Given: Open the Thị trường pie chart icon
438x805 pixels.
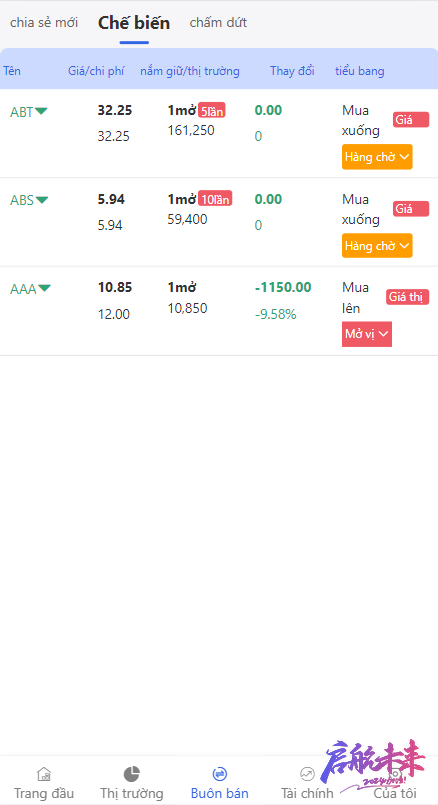Looking at the screenshot, I should [131, 774].
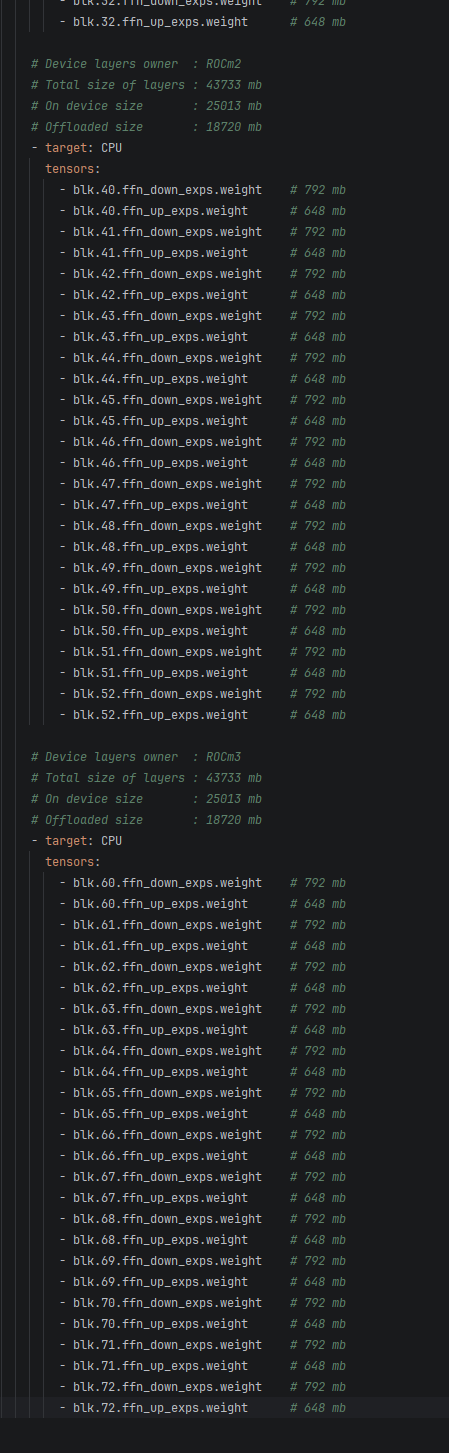
Task: Click the first 'target: CPU' key under ROCm2
Action: click(77, 148)
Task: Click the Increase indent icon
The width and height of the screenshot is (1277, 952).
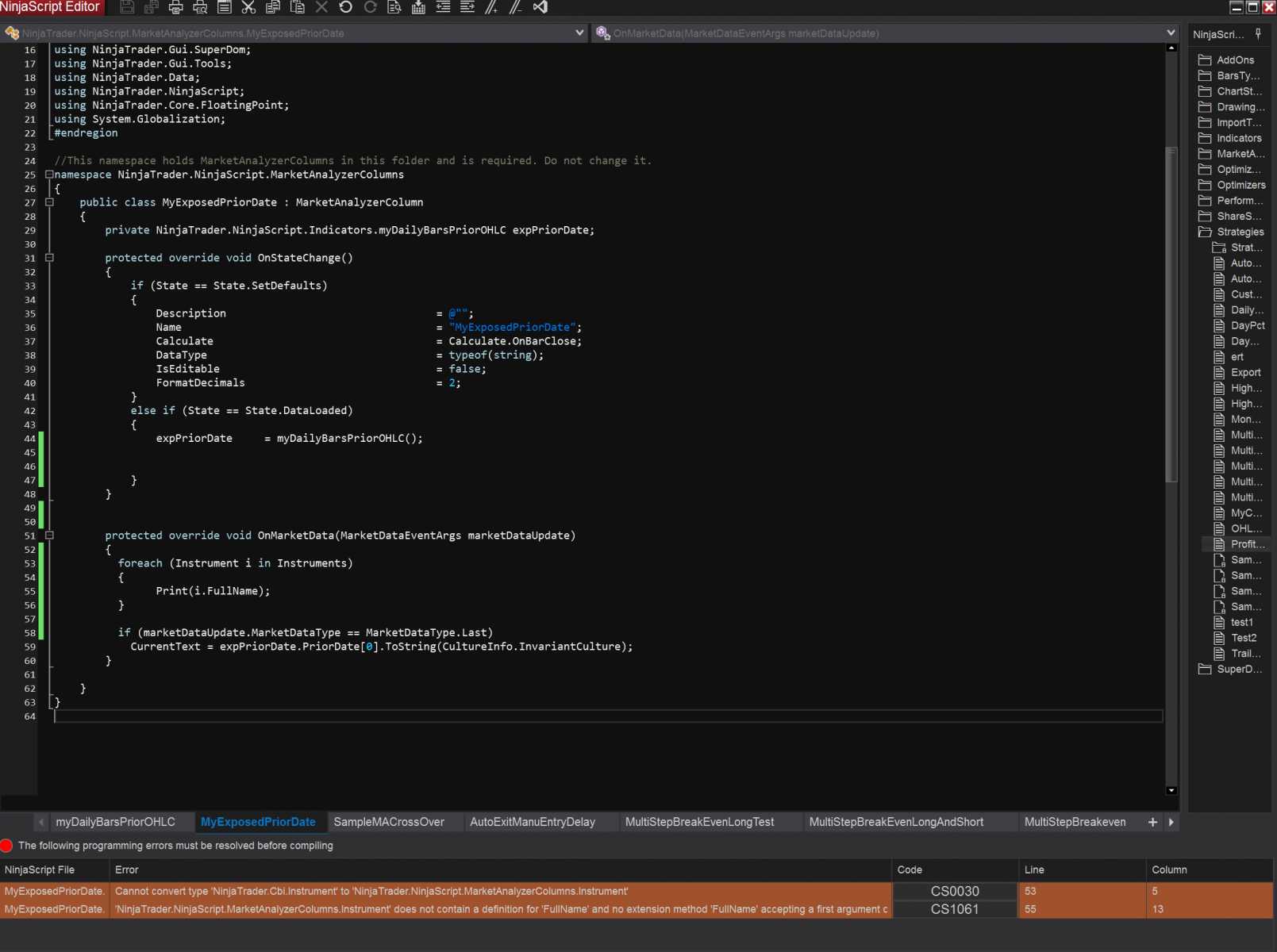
^^^^^^^^
_The request_
Copy the data above word for word and omit the pictures.

_Solution for this task_
Given: Open the Thị trường pie chart icon
438x805 pixels.
Looking at the screenshot, I should [131, 774].
Task: Click the first 'target: CPU' key under ROCm2
Action: click(77, 148)
Task: Click the Increase indent icon
The width and height of the screenshot is (1277, 952).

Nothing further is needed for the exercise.